My friends arrived and we hung out for a while before it was time for those of us who wanted to trip to take our shrooms. For the others, it would be their first time doing shrooms, although they weren’t going to take as much as I was. I took five grams, which was the suggestion to reach the hero’s journey on penis envy mushrooms, and watched my friends take their doses. The waiting period for the onset of the shrooms was very much like waiting for an edible to hit. We put on the movie Spirited Away by Studio Ghibli as we waited and probed to see if it was “hitting” anyone yet. Sure enough, about thirty or so minutes into the movie, we were all feeling something. The room felt distorted, walking was wobbly, and we were very, very funny. It was probably the funniest night I ever had with my friends. 

But as we watched the movie, I started experiencing a deeper connection with the movie. One of my friends leaned over to me and explained to me how Spirited Away can be seen as an analogy to child prositution. I was broken. From that point on, I couldn’t stop crying for the rest of the movie. Everything that the main character, Chihiro, was experiencing started fitting to the horrors of human trafficking and I couldn’t unsee it. But the most profound part about it was that, not only did I have more compassion and empathy for her, it was as if her pain was my pain. In my heart, every degree of separation between us, Chihiro and I (and the many children who suffer in this way), was severed. I came to know their pain spiritually and personally. It was at this point that I had experienced ego death. 

After the movie was done, I felt overwhelming love and connectedness towards my friends in the room. When I looked at them, I could truly see them and all that they were. It was as if I entered a realm with an intangible screen playing tidbits of their past, present and futures, every thought and every breath. This unparalleled peek into the essence of my friends transformed the way I saw them and forever changed how we love and care for each other. This sensation was so potent that I felt that anyone could have been in that room with us and I would have felt this immeasurable intimacy with them. 

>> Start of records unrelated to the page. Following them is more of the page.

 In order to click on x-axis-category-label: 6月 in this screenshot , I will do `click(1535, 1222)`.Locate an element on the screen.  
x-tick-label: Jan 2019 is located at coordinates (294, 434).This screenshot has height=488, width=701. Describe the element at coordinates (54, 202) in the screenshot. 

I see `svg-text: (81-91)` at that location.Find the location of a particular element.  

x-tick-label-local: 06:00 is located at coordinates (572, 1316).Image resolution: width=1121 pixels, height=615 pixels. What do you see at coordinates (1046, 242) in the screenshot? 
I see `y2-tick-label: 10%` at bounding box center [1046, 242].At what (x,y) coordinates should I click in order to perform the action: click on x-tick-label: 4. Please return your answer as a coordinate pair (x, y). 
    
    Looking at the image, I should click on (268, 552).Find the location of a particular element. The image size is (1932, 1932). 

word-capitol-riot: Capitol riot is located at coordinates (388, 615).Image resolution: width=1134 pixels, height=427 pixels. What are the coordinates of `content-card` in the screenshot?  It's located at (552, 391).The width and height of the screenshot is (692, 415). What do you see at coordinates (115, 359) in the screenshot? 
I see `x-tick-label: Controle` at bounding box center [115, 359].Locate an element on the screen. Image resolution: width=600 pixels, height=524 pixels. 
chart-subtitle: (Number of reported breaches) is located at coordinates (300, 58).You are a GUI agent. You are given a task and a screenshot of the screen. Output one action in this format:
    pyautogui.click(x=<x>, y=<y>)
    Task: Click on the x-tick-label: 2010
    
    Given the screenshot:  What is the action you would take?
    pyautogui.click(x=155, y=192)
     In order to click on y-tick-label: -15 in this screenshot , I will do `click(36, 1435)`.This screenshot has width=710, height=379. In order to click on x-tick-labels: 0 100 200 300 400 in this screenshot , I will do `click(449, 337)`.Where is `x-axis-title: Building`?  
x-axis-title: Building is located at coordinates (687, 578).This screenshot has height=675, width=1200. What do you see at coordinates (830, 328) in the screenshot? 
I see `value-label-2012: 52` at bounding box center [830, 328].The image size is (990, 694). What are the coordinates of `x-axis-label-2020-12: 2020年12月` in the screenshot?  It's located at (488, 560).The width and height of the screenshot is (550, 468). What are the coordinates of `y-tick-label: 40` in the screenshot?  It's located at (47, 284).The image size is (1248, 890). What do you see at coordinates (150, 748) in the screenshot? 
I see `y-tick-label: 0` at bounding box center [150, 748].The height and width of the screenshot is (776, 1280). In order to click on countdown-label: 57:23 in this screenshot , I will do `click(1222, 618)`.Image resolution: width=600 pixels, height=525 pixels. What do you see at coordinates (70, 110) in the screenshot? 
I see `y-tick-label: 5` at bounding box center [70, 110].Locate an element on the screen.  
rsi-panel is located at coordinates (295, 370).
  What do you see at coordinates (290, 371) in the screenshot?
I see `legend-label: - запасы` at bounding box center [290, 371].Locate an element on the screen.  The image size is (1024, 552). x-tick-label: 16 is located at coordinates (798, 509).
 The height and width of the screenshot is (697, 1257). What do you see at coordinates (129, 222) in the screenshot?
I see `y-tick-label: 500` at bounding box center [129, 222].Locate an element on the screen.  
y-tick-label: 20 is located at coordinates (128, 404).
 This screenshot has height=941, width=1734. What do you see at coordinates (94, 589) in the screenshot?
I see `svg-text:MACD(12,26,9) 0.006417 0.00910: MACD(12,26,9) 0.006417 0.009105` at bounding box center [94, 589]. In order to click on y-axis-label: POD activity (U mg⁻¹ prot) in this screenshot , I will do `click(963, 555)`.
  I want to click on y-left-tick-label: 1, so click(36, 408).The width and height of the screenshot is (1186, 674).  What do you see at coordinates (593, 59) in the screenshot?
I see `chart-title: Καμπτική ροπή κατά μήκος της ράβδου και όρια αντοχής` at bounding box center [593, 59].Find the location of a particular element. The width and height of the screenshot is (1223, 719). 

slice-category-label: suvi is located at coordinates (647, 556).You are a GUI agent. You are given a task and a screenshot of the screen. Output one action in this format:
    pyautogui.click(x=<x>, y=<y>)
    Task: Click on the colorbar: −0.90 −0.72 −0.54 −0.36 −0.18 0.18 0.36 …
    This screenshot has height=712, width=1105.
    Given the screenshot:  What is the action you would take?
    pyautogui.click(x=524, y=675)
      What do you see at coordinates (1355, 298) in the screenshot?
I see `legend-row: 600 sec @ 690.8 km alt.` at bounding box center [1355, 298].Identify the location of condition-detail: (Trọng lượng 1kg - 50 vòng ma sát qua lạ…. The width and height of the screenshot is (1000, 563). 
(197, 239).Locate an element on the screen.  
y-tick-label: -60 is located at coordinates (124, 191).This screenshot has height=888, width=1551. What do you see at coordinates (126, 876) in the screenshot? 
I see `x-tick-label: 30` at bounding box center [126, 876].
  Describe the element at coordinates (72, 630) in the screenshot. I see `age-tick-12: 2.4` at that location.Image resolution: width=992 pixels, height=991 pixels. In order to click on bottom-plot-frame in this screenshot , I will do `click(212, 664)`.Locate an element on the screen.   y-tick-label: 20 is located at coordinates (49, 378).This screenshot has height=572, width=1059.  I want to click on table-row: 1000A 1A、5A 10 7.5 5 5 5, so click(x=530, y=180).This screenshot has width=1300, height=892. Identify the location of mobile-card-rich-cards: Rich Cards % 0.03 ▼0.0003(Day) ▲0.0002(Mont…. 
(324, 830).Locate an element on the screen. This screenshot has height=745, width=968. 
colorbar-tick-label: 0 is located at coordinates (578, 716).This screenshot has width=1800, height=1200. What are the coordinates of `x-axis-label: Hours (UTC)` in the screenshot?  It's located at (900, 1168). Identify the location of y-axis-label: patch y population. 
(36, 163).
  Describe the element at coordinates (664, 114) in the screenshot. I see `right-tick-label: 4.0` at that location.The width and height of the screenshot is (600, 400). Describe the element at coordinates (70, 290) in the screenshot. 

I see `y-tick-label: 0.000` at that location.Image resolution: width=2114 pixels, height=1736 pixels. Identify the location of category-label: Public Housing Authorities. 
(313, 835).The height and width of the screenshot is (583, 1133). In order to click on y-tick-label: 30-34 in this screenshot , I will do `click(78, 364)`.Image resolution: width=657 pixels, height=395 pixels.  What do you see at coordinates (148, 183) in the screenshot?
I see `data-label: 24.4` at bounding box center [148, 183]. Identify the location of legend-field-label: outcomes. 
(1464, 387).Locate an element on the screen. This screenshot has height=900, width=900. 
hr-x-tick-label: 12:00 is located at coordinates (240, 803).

When I had decided that I wanted to go on the hero’s journey, part of me had wanted to see “things.” What I didn’t realize was that I would see myself and the world around me for what it really was. All the brokenness in myself and in the world had become apparent to me in those moments when I was crying my eyes out and soon after, almost as if in direct opposition to those feelings, all the love and compassion in the universe had poured into my soul, soothing me and restoring me. To this day, months later, I still reflect on the flood of emotions that night and how I should exist in this world having felt all those things.